Search code examples
hadoopmahoutrecommendation-engineemr

Mahout - ParallelALSFactorizationJob running too long?


I am trying to run Mahout ALS recommendation on AWS EMR cluster, however, it takes much longer than I expected.

The following is the command I run:

aws add-steps --cluster-id <cluster_id> \
              --steps Type=CUSTOM_JAR,\
                      Name="Mahout ALS Factorization Job",\ 
                      Jar=s3://<my_bucket>/recproto/mahout-mr-0.10.0-job.jar,\
                      MainClass=org.apache.mahout.cf.taste.hadoop.als.ParallelALSFactorizationJob,\
                      Args=["--input","s3://<my_bucket>/recproto/trainingdata/userClicks.csv.gz",\
                            "--output","s3://<my_bucket>/recproto/als-output/",\
                            "--implicitFeedback","true",\
                            "--lambda","150",\
                            "--alpha","0.05",\
                            "--numFeatures","100",\
                            "--numIterations","3",\
                            "--numThreadsPerSolver","4",\
                            "--usesLongIDs","true"]

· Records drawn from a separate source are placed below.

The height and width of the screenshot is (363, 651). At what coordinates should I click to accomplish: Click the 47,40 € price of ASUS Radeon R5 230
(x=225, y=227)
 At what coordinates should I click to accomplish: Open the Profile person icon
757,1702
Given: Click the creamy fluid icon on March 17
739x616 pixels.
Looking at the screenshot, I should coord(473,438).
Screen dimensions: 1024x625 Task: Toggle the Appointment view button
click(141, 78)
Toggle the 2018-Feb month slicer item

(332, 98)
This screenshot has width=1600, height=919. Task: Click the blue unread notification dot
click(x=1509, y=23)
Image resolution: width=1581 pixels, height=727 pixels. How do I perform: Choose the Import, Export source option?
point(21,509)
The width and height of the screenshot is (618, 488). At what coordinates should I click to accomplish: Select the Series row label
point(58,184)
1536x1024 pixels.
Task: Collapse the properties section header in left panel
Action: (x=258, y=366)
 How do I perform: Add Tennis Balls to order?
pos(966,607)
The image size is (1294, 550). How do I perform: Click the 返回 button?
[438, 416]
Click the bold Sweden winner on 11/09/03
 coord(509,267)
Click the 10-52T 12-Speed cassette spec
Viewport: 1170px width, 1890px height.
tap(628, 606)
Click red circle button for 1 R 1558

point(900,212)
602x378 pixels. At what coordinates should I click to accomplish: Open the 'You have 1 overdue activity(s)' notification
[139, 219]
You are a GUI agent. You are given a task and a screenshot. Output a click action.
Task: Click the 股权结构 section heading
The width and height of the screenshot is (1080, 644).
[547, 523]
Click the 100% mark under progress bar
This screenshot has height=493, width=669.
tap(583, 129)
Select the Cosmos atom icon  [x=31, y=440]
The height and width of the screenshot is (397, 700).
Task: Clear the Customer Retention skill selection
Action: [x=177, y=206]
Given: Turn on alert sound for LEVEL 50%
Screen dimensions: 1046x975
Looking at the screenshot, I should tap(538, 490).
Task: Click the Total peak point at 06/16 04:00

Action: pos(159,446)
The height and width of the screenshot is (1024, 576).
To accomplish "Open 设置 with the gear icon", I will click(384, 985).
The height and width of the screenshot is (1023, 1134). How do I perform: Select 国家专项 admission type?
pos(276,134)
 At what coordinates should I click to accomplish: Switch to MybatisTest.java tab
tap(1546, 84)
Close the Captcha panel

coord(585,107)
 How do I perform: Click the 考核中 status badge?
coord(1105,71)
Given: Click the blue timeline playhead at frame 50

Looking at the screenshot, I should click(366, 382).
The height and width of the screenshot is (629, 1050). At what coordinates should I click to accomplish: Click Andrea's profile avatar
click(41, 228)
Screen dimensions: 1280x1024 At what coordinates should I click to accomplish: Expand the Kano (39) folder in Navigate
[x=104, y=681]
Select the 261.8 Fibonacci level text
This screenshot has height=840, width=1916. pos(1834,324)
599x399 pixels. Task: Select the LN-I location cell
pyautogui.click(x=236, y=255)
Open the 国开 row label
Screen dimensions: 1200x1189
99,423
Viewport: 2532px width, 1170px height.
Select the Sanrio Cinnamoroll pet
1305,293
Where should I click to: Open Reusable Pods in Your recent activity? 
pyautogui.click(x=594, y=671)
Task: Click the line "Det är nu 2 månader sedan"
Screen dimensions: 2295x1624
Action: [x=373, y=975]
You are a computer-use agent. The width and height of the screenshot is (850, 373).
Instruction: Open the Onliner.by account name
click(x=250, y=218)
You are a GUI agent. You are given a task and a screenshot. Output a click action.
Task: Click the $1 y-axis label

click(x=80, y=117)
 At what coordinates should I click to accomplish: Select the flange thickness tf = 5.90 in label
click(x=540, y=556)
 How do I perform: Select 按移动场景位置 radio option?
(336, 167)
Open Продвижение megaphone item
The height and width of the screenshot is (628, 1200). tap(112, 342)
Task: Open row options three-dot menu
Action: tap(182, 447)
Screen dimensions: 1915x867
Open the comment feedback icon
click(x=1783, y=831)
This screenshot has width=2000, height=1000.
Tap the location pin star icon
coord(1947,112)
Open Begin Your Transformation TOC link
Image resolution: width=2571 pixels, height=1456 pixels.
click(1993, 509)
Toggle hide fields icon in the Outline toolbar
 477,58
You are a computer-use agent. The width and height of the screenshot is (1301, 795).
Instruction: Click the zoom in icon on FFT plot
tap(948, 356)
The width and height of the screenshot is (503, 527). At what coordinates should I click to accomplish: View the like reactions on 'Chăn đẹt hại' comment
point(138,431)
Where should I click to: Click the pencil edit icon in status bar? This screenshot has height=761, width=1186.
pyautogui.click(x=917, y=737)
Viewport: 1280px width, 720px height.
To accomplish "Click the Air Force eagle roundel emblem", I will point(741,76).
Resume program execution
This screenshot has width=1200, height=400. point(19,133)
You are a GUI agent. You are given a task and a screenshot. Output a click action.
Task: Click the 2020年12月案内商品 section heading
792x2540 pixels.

In the userClicks.csv file, there are 1,567,808 ratings from 335,636 users and 23,934 items.

The job is run on a 10-c3.xlarge nodes EMR cluster, and the job has been running for more than 2 hours. I would like to know is this normal? In the case of my rating file, which scale of EMR cluster and parameters should I use so I can get a more acceptable running time?


Solution

  • I solved this problem by simply use Spark ALS. The training process spends LESS THAN 2 MINUTES ON MY LAPTOP on the same dataset with the same parameters.

    I can now understand why some machine learning algorithms are deprecated due to performance issues...(e.g., the Minhash algorithm)